Freddie Billberry and Cynthia McGrew

Posted on: January 6th, 2020 by Our Team

Cindy McGrew and Freddie Billberry became fast friends while participating in the first JOYNT program session.

Both women needed knee replacements in 2018 after seeking out OrthoIllinois for treatment. They were also told they needed to lose weight before surgery to improve their outcomes during their procedures and for the long-term.

JOYNT is a new program that combines aquatic fitness classes, nutrition education and group counseling through a partnership between OrthoIllinois, Judson University and the YMCA of Rock River Valley to help patients lose weight before undergoing total joint replacement surgery.

Ten people have completed the program since the first 12-week session began in October, and a new group of 27 people is starting in May.

Cindy’s story: ‘I felt very supported’

Back in 2014, Cindy McGrew of Roscoe tore the cartilage in her right knee getting off a lawn mower. She started treatment at OrthoIllinois, and Dr.
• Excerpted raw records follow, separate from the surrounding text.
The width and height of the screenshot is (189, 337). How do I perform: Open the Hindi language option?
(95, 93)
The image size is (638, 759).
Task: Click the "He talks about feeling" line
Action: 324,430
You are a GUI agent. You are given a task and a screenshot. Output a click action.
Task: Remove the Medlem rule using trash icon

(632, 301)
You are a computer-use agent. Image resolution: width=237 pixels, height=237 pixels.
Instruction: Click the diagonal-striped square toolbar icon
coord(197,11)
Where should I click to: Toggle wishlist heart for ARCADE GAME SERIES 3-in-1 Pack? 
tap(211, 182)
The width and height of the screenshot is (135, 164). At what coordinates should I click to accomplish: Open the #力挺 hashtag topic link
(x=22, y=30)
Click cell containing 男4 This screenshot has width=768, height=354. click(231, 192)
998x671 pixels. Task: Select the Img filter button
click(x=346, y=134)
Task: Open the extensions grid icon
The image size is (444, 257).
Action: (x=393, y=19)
Michael Chmell did arthroscopic surgery to fix the tear.

In early 2018, the same knee started acting up again, pain that was made worse because she worked a retail job that required her to be on her feet all day.
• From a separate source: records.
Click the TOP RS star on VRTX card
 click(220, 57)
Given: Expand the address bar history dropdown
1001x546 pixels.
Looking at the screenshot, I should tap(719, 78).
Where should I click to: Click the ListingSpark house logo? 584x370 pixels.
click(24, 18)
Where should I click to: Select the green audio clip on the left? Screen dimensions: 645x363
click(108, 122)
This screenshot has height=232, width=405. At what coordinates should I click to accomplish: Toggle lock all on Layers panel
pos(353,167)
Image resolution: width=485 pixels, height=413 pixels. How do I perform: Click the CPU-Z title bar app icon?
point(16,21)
Cindy returned to see Dr. Chmell last summer, and he told her the knee needed to be replaced. She initially was discouraged to hear she needed to lose some weight before she could have the surgery.

“I thought, ‘Oh god, here we go.’ I knew it wasn’t a ton (of weight), but I knew I had to do it,” she said. “I had no choice – I needed my knee fixed.”

She was excited to try out the new new JOYNT program help her lose the 16 pounds.

“I thought it was very responsive and nice of a doctor’s office to take the time to set up a program to help you do what they tell you to do,” Cindy said.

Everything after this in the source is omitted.